As the election comes down to the wire in Maryland in two days, I spent some time driving around my neighborhood looking for campaign signs. My neighborhood isn't the best bellwether for Maryland election results. If my neighborhood were representative, Bob Ehrlich would have won a second term in 2006  ... with about 80% of the vote. Instead he lost to current governor, Martin O'Malley, despite Ehrlich's maintaining an approval rating that exceeded 50%. In any case lately these "Vote for the Democrats" (see the featured image above) signs have been popping up. I guess in Maryland you vote for Democrats as a matter of faith. After all Lt. Gov. Anthony Brown wouldn't have a chance if the election turned on his competence. But Maryland Republicans have an effective comeback. One sign right next a Larry Hogan (for governor)  asks if you've had enough tax increases under the O'Malley-Brown administration. 20141102_141129_Republicans_No_Taxes O'Malley intent on being the Democratic nominee in 2016, used his two terms in office to turn Maryland into a Democratic paradise. In 2007 and 2012, O'Malley convened special sessions of the Democratic controlled legislature to raise taxes. (In 2007, the special session was called to address a $1.9 billion "structural deficit" out of a total budget of some $37.3 billion of spending, which amounted to roughly 5% of the budget.) Perhaps the Democrats' tendency to hike taxes as a first resort turned off a lot of unaffiliated voters. I'm guessing that the Republican message is gaining some traction. But the other thing that I thought was remarkable was the relative lack of Brown signs. Even many homes and businesses, which had signs promoting local Democratic candidates didn't have Brown signs. Like at the house below.

The primaries are over and Maryland's nominees for governor are Lietenant Governor Anthony Brown for the Democrats and Larry Hogan for the Republicans. Despite having failed at his most prominent job as Lieutenant Governor the state's Democrats want to give him a promotion. I previously critiqued the Washington Post's endorsement of Brown. The Baltimore Sun too endorsed Brown.
As for Mr. Brown, we'll address his flaws first. We have been consistently critical of his lack of transparency in discussing his role in Maryland's disastrous health insurance exchange launch. His explanations have been guarded and convoluted; a simple apology and a pledge to learn from the experience would have been much better. Mr. Brown was, officially, Maryland's point-person for health care reform. Had the website been a success, he would have taken credit; thus, he must accept a share of blame for its failure. That said, the buck stops with Gov. Martin O'Malley, not Mr. Brown, whose actual role appears to have been more symbolic than managerial.
That's an endorsement? He wasn't incompetent he really wasn't supposed do anything? Worse the Sun called Gansler, "able public servant during his long career." The Sun's criticisms of Gansler stemmed from his campaign not for his governance. To endorse the guy whose managerial role they described as "symbolic" over someone with a track record is ridiculous. I bring up the endorsements again even though the race is over, because it shows the lengths that Brown's supporters have to go to get past his failure. Either they ignore it or they say he was a no show. Neither one is a ringing endorsement for the guy's leadership.
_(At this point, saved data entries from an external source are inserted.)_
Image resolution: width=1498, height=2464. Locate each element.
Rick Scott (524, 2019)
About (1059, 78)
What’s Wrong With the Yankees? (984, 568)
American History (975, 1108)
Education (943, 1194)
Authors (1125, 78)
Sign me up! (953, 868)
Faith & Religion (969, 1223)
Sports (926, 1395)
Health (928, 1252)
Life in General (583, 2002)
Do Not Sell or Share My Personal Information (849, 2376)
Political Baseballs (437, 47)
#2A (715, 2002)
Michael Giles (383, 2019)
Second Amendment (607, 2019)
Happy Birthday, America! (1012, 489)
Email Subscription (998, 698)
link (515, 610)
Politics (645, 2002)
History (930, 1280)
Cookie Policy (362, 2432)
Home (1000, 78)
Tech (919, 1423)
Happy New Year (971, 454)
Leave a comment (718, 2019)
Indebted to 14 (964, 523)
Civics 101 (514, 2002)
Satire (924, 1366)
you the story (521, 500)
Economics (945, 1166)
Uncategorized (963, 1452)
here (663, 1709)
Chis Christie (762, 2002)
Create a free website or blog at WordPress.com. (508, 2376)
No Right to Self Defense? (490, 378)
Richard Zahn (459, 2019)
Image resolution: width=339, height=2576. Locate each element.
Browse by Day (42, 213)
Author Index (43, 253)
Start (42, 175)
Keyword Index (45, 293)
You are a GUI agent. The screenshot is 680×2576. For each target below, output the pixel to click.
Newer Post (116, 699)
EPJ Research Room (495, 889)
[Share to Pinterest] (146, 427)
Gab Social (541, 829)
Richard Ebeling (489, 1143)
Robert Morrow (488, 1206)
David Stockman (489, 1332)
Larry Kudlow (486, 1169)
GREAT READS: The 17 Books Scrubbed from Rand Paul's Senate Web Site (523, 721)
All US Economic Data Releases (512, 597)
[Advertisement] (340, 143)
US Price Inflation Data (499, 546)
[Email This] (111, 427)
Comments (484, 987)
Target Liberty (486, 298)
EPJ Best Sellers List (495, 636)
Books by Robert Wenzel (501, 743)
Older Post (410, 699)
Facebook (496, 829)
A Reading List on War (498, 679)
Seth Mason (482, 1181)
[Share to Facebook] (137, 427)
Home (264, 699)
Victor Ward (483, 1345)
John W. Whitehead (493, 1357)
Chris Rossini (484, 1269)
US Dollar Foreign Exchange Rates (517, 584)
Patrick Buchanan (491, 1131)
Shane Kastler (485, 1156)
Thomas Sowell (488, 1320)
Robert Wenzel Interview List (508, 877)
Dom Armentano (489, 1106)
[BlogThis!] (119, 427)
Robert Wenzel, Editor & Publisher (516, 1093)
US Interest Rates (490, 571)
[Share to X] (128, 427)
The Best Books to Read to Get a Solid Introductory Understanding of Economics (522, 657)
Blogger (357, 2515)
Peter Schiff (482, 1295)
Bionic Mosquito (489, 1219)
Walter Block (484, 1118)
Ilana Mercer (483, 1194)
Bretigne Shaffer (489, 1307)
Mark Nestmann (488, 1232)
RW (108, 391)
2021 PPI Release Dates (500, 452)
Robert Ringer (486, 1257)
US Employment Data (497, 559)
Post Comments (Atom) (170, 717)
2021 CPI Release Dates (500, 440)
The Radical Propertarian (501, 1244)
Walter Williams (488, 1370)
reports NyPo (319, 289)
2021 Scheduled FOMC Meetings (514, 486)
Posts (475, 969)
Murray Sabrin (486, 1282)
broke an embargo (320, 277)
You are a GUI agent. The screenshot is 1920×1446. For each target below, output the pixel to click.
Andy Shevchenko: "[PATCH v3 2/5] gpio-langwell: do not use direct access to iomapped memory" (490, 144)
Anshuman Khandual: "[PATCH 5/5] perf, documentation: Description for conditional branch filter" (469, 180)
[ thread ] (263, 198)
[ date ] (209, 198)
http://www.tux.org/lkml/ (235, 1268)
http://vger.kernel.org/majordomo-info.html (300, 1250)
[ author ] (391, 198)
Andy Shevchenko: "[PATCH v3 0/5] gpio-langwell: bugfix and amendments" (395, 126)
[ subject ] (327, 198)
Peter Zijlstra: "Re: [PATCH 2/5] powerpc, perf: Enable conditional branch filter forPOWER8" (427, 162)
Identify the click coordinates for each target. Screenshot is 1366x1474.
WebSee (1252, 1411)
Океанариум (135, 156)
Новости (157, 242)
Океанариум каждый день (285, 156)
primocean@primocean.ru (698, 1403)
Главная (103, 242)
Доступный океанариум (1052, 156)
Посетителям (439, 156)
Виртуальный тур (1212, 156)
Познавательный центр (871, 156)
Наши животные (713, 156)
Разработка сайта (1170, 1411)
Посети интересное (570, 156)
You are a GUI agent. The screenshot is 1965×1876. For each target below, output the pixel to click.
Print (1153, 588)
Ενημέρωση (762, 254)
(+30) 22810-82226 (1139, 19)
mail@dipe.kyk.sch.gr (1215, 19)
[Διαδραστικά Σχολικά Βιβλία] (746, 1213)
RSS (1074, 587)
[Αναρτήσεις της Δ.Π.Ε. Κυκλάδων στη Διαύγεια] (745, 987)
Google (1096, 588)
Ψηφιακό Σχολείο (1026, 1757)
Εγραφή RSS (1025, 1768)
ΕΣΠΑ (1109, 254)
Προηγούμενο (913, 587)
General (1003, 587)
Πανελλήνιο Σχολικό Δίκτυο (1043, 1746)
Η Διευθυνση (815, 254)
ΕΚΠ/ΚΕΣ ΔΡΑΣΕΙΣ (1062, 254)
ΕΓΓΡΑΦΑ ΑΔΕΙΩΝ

But the failure isn't just Brown's, or the O'Malley/Brown administration. It's the failure of Maryland's Democratic party - as nearly the entire leadership of the party in Maryland endorsed Brown. And the leading newspapers in Maryland endorsed him too. So the Democrats want power without responsibility. And the media that should be serving as a check on government's power have failed miserably in their civic responsibility. Look at Brown's last ad before the primary, called "Step up." Brown comes across as confident, but even as he asks viewers for their help to "build a better Maryland," he offers no qualifications for the job, only that he is driven by the value his father instilled in him that "service to others comes first." He sounds like it is his convictions not his record that should be the criterion for choosing him. He wants us to forget his record.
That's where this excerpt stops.